▶ **Directions**
Would you repeat each of the lines below exactly?
##########
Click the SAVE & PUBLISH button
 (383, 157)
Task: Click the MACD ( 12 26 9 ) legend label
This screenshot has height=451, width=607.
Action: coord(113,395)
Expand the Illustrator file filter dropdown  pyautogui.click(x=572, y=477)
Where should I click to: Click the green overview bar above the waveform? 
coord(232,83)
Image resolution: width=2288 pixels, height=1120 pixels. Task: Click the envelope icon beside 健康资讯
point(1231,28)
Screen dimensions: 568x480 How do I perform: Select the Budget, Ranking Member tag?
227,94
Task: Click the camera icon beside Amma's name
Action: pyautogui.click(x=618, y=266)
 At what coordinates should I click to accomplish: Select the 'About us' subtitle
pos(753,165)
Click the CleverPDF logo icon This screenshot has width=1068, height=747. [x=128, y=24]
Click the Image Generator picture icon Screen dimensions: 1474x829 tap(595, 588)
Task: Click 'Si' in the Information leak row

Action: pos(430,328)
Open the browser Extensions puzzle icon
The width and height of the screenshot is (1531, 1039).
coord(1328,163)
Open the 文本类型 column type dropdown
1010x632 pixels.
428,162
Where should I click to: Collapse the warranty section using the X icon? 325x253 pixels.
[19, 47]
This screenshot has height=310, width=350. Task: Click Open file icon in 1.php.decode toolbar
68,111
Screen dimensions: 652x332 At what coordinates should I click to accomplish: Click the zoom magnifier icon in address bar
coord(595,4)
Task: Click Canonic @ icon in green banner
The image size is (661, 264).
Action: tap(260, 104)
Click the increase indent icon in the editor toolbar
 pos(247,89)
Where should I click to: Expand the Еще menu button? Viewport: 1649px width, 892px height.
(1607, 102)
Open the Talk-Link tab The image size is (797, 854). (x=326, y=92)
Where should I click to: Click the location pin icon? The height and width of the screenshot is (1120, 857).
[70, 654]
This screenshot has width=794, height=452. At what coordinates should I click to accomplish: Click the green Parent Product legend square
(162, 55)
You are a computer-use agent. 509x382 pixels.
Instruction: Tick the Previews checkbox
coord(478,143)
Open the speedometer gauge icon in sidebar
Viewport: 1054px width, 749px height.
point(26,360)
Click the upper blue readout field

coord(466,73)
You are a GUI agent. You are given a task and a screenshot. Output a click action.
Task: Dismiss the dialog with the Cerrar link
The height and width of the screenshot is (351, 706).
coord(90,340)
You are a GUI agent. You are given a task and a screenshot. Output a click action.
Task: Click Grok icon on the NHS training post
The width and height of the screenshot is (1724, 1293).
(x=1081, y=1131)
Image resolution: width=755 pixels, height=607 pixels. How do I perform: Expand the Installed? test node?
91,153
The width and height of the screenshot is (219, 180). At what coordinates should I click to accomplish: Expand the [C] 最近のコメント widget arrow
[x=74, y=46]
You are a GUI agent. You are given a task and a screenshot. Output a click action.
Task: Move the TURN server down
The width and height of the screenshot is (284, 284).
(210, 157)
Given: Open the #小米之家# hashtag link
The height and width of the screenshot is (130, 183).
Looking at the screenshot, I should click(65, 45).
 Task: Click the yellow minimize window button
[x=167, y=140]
##########
▶ **Solution to the exercise**
Click the SAVE & PUBLISH button
 (383, 157)
Task: Click the MACD ( 12 26 9 ) legend label
This screenshot has height=451, width=607.
Action: coord(113,395)
Expand the Illustrator file filter dropdown  pyautogui.click(x=572, y=477)
Where should I click to: Click the green overview bar above the waveform? 
coord(232,83)
Image resolution: width=2288 pixels, height=1120 pixels. Task: Click the envelope icon beside 健康资讯
point(1231,28)
Screen dimensions: 568x480 How do I perform: Select the Budget, Ranking Member tag?
227,94
Task: Click the camera icon beside Amma's name
Action: pyautogui.click(x=618, y=266)
 At what coordinates should I click to accomplish: Select the 'About us' subtitle
pos(753,165)
Click the CleverPDF logo icon This screenshot has width=1068, height=747. [x=128, y=24]
Click the Image Generator picture icon Screen dimensions: 1474x829 tap(595, 588)
Task: Click 'Si' in the Information leak row

Action: pos(430,328)
Open the browser Extensions puzzle icon
The width and height of the screenshot is (1531, 1039).
coord(1328,163)
Open the 文本类型 column type dropdown
1010x632 pixels.
428,162
Where should I click to: Collapse the warranty section using the X icon? 325x253 pixels.
[19, 47]
This screenshot has height=310, width=350. Task: Click Open file icon in 1.php.decode toolbar
68,111
Screen dimensions: 652x332 At what coordinates should I click to accomplish: Click the zoom magnifier icon in address bar
coord(595,4)
Task: Click Canonic @ icon in green banner
The image size is (661, 264).
Action: tap(260, 104)
Click the increase indent icon in the editor toolbar
 pos(247,89)
Where should I click to: Expand the Еще menu button? Viewport: 1649px width, 892px height.
(1607, 102)
Open the Talk-Link tab The image size is (797, 854). (x=326, y=92)
Where should I click to: Click the location pin icon? The height and width of the screenshot is (1120, 857).
[70, 654]
This screenshot has width=794, height=452. At what coordinates should I click to accomplish: Click the green Parent Product legend square
(162, 55)
You are a computer-use agent. 509x382 pixels.
Instruction: Tick the Previews checkbox
coord(478,143)
Open the speedometer gauge icon in sidebar
Viewport: 1054px width, 749px height.
point(26,360)
Click the upper blue readout field

coord(466,73)
You are a GUI agent. You are given a task and a screenshot. Output a click action.
Task: Dismiss the dialog with the Cerrar link
The height and width of the screenshot is (351, 706).
coord(90,340)
You are a GUI agent. You are given a task and a screenshot. Output a click action.
Task: Click Grok icon on the NHS training post
The width and height of the screenshot is (1724, 1293).
(x=1081, y=1131)
Image resolution: width=755 pixels, height=607 pixels. How do I perform: Expand the Installed? test node?
91,153
The width and height of the screenshot is (219, 180). At what coordinates should I click to accomplish: Expand the [C] 最近のコメント widget arrow
[x=74, y=46]
You are a GUI agent. You are given a task and a screenshot. Output a click action.
Task: Move the TURN server down
The width and height of the screenshot is (284, 284).
(210, 157)
Given: Open the #小米之家# hashtag link
The height and width of the screenshot is (130, 183).
Looking at the screenshot, I should click(65, 45).
 Task: Click the yellow minimize window button
[x=167, y=140]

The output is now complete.